== To do ==
A verbatim copy of the lines starting at the one with "Instruction: Click the GPU-Z" and ending at the last line below is required; include nothing else.

(Records begins)

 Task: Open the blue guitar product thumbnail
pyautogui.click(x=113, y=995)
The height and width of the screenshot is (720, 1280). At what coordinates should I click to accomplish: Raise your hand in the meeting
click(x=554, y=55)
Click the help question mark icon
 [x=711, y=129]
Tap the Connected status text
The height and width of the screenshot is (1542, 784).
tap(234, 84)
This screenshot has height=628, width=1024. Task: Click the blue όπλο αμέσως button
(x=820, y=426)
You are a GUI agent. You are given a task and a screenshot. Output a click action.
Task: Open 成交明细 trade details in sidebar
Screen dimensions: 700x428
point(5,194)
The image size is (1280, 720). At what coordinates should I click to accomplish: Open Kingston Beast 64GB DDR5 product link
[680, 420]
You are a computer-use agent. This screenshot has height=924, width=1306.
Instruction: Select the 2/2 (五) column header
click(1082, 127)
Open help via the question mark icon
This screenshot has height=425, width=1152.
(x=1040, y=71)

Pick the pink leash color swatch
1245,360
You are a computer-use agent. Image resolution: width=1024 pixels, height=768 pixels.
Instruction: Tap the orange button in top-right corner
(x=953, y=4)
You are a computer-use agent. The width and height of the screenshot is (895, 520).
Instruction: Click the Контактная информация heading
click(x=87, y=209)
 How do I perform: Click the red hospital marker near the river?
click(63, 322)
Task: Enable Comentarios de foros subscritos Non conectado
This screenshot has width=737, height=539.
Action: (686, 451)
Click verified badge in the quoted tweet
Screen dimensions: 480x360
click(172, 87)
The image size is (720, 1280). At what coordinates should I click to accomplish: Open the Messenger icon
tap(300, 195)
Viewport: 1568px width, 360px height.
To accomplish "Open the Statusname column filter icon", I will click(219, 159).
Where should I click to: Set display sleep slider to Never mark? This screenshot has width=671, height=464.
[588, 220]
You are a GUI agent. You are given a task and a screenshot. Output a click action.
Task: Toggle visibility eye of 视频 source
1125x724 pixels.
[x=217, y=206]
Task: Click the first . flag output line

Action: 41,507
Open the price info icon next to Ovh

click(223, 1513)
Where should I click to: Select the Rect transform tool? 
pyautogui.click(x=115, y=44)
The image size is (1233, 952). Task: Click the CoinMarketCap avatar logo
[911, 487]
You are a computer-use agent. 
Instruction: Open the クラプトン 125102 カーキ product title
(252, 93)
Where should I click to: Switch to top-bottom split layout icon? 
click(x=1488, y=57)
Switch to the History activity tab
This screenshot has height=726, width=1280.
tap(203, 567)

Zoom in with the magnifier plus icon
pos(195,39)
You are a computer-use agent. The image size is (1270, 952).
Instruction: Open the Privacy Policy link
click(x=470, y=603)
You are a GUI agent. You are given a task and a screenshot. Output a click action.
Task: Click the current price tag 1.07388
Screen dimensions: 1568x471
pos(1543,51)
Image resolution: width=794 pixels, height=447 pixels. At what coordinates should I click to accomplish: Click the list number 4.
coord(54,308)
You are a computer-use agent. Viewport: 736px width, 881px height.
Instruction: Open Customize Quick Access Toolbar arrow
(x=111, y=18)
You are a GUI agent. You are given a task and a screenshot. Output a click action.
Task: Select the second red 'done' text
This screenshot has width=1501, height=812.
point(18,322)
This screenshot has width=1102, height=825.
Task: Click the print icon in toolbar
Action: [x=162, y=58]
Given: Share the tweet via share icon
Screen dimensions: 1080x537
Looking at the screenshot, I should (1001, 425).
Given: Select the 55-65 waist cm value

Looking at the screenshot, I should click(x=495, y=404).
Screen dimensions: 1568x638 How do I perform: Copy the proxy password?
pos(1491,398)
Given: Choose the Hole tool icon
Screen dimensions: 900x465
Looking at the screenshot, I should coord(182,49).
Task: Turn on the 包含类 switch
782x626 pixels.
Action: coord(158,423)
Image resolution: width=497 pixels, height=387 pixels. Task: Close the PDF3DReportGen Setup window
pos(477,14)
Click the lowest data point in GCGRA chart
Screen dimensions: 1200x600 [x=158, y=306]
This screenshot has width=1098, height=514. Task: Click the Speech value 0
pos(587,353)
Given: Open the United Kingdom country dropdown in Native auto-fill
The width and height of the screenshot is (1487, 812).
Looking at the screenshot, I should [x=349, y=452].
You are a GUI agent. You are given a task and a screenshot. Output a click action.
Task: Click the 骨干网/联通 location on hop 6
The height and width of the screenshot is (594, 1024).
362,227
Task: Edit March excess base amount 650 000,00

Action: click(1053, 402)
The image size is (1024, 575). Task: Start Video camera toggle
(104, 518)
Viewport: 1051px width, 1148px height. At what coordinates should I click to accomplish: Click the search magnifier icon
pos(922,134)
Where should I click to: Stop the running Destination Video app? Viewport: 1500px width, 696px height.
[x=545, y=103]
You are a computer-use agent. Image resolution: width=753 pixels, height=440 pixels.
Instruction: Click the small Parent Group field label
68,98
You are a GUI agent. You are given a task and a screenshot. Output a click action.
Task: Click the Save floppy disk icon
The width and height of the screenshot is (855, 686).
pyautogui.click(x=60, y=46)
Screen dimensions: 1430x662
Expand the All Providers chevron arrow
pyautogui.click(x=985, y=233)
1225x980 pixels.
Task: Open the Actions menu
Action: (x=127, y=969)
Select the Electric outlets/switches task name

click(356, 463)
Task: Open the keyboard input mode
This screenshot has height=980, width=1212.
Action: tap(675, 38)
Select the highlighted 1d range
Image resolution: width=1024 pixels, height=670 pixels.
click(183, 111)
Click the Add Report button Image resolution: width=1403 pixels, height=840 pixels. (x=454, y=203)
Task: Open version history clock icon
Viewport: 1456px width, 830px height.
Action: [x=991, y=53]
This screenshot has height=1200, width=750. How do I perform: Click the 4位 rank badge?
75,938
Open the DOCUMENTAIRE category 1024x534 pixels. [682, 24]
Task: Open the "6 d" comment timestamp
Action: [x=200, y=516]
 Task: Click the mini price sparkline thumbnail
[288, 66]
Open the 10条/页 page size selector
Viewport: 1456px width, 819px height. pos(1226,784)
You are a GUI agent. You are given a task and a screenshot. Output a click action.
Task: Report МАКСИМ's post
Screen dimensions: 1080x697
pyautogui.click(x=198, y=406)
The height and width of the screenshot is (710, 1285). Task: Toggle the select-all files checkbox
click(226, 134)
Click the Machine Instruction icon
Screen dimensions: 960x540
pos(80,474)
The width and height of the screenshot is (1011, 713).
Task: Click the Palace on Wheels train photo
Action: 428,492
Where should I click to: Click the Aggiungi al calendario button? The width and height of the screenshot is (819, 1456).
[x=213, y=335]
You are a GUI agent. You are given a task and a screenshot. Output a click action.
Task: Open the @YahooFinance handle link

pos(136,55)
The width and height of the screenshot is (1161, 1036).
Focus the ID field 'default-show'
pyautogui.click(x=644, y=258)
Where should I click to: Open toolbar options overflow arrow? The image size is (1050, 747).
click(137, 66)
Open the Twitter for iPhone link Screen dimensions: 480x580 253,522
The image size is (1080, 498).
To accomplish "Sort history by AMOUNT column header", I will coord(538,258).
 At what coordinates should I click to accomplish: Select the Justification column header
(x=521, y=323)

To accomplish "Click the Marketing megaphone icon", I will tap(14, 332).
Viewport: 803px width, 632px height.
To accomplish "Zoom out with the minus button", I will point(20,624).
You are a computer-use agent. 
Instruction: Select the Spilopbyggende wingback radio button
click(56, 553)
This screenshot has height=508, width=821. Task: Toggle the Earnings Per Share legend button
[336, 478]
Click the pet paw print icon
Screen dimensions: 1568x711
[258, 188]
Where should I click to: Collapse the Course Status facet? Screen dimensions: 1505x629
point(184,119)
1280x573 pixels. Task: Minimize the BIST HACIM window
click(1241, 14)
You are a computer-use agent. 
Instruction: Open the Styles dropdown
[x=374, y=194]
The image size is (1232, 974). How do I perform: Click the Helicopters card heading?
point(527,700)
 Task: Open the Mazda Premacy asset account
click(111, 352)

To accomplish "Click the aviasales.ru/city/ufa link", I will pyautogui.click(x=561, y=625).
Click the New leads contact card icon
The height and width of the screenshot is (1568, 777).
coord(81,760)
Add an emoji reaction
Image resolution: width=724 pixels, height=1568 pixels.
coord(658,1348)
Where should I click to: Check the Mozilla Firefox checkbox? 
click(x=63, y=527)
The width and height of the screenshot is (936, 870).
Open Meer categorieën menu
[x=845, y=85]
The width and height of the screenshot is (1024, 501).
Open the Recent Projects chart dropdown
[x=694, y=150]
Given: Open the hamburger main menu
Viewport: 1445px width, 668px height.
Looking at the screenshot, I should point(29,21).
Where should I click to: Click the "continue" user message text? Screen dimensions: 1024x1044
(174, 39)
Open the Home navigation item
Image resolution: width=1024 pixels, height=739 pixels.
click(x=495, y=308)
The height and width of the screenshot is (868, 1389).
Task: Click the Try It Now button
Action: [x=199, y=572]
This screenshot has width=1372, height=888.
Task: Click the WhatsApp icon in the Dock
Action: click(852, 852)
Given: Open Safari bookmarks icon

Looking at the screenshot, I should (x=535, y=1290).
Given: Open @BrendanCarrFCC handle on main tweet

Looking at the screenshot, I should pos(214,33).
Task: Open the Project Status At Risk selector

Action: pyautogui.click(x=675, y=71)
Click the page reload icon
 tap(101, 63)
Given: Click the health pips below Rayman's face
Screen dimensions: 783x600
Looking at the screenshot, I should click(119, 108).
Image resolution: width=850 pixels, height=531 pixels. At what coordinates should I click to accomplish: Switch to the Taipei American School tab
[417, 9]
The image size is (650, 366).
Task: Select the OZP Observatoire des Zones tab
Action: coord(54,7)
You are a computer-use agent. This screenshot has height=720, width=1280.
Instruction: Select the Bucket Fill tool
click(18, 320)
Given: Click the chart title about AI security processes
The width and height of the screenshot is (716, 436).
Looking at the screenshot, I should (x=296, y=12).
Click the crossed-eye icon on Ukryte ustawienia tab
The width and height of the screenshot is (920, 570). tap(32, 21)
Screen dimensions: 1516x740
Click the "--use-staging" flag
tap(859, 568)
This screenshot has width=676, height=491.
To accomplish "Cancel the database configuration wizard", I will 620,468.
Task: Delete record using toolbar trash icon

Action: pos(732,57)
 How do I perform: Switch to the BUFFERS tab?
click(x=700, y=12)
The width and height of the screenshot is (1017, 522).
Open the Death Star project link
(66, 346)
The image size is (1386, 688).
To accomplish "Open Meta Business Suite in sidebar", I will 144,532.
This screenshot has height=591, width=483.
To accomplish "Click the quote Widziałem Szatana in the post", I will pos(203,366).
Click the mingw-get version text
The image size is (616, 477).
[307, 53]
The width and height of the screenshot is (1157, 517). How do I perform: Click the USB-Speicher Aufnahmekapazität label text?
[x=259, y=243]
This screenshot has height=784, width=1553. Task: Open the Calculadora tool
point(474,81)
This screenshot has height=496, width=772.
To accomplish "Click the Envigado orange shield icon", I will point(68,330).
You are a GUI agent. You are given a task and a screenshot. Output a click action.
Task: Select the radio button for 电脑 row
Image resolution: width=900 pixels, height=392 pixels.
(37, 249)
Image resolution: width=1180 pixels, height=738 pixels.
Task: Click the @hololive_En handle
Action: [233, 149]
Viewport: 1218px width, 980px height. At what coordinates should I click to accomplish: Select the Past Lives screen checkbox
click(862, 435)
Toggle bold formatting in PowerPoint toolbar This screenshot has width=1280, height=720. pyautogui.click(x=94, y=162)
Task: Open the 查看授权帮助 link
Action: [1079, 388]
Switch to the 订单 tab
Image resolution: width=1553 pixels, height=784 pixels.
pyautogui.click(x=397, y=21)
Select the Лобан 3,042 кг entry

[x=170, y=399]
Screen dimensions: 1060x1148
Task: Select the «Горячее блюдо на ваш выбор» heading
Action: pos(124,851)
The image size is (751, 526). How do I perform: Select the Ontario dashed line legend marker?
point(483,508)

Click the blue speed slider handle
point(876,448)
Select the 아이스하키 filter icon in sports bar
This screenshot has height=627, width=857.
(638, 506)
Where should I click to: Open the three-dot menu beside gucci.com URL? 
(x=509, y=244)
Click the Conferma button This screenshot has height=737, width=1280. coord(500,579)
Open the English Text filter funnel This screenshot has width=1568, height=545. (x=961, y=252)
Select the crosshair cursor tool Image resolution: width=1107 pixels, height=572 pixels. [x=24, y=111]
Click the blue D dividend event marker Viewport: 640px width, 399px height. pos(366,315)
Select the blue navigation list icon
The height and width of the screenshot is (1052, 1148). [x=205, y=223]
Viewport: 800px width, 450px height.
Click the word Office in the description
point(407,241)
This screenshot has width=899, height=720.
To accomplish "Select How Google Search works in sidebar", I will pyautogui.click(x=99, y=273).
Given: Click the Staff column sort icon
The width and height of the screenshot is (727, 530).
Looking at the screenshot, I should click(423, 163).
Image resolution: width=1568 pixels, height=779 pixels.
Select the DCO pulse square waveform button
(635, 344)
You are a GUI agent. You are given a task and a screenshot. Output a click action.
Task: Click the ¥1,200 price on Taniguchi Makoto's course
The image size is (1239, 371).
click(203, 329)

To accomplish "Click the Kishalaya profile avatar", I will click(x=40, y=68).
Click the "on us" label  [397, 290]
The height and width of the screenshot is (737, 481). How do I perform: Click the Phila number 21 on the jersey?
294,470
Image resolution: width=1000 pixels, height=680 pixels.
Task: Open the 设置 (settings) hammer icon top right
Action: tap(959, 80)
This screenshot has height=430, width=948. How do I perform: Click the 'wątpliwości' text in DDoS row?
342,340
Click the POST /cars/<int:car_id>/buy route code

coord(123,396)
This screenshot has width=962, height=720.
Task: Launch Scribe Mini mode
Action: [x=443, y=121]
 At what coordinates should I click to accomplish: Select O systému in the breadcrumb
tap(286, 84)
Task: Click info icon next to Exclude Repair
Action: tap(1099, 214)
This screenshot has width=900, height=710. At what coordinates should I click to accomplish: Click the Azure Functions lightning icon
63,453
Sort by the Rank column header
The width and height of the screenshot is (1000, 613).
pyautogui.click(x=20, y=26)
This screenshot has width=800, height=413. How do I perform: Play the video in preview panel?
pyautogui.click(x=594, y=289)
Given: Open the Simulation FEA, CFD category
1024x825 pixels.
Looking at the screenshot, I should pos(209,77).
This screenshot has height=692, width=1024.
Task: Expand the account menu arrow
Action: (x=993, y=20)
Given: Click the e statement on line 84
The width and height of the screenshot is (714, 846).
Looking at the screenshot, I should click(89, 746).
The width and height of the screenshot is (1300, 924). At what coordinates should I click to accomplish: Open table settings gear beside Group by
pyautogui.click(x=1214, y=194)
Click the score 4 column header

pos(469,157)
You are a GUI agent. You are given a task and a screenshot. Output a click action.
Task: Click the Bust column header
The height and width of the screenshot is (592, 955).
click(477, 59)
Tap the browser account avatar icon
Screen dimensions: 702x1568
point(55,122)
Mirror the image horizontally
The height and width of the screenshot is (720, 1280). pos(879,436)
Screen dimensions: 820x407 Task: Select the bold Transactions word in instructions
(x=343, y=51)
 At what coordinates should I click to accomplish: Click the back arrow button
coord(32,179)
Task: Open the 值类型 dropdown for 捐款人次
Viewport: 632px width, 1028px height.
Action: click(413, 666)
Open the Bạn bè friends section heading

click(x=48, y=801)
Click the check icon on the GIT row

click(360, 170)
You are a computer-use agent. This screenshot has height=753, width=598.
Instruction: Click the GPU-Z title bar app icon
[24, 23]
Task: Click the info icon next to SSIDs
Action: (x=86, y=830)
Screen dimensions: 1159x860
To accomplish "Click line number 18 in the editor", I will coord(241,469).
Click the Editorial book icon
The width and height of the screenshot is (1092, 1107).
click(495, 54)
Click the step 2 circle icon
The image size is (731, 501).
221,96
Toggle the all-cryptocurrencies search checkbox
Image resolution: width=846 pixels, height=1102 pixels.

(Records ends)

== Response ==
Instruction: Click the GPU-Z title bar app icon
[24, 23]
Task: Click the info icon next to SSIDs
Action: (x=86, y=830)
Screen dimensions: 1159x860
To accomplish "Click line number 18 in the editor", I will coord(241,469).
Click the Editorial book icon
The width and height of the screenshot is (1092, 1107).
click(495, 54)
Click the step 2 circle icon
The image size is (731, 501).
221,96
Toggle the all-cryptocurrencies search checkbox
Image resolution: width=846 pixels, height=1102 pixels.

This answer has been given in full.